Kaiaphas ist ein grausamer und unbarmherziger Mann. Nicht nur Essener, auch viele Israeliten haben unter ihm gelitten. Viele römische Soldaten und persönliche Feinde von Kaiaphas sind von seinen umherziehenden Banden berüchtigter Krimineller des Nachts umgebracht worden. Du musst mir glauben, was ich dir sage, Joshua, ich setze mein eigens Leben aufs Spiel, weil ich warne.

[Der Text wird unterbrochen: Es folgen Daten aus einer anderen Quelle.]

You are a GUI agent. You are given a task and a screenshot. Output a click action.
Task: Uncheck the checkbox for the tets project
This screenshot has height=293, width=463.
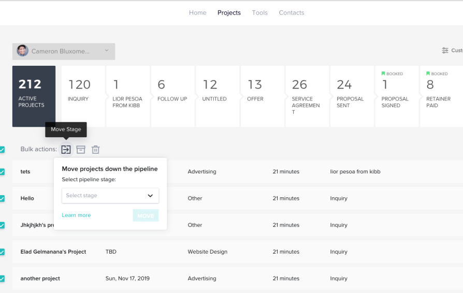click(2, 172)
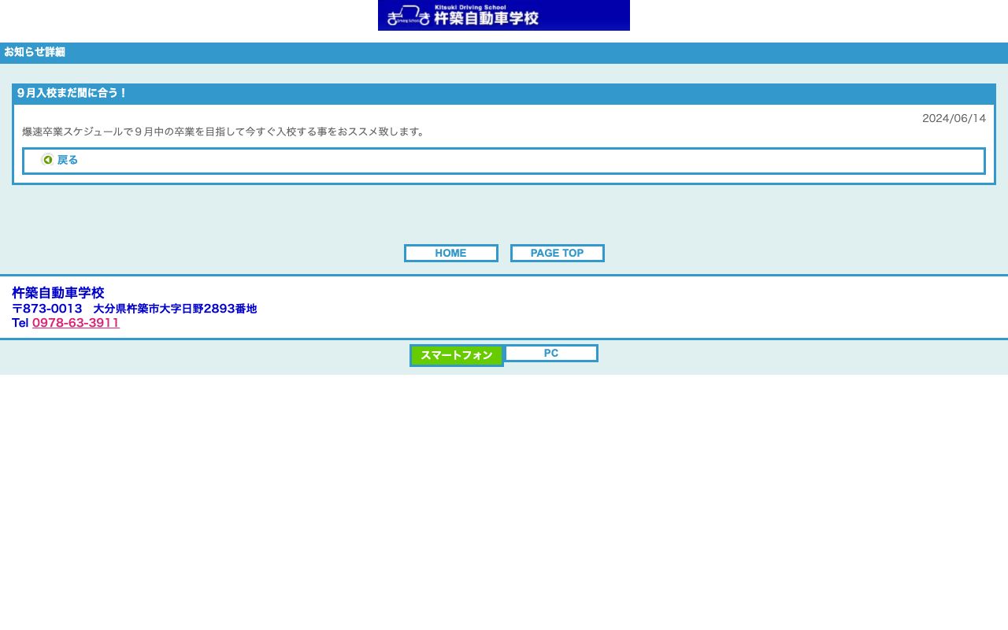Screen dimensions: 1008x630
Task: Click the お知らせ詳細 header bar
Action: point(35,52)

Kaiaphas hat uns gesagt, dass du vor vierzehn Jahren schuldig befunden wurdest, den Erzdämon Beelzebub in dir zu haben, und du wurdest zum Tode durch Steinigung verurteilt. Damals bist du rätselhaft entkommen und hast seither in K’far Nahum gelebt. Jetzt aber kommst du nach Yerushalayim, predigst und forderst den Sanhedrin heraus. Kaiaphas behauptet, du hättest wiederholt öffentlich die Pharisäer und Schriftgelehrten beleidigt und sie zu deinen zornigen Feinden gemacht.

Es gibt viele unter uns, die dich lieben, Joshua, so wie ich; doch wer kann es wagen, gegen Kaiaphas zu sein? Du bewegst dich in Yerushalayim frei, du gehst sogar in israelitische Quartiere, du heilst und wirkst Wunder, doch stellt das nicht eine Herausforderung für Kaiaphas dar? Selbstverständlich wird er es nicht riskieren, seine Vollstrecker anzuweisen, dich am helllichten Tage zu verhaften, weil so viel Israeliten dir nachfolgen. Aber Kaiaphas ist ein listiger Mann und sehr schlau. Er wird einen Weg finden, dich des Nachts zu verhaften und dich augenblicklich vor den Sanhedrin zu bringen, wo du der Verletzung des Mosaischen Gesetzes beschuldigt und zum Tode durch Kreuzigung verurteilt wirst.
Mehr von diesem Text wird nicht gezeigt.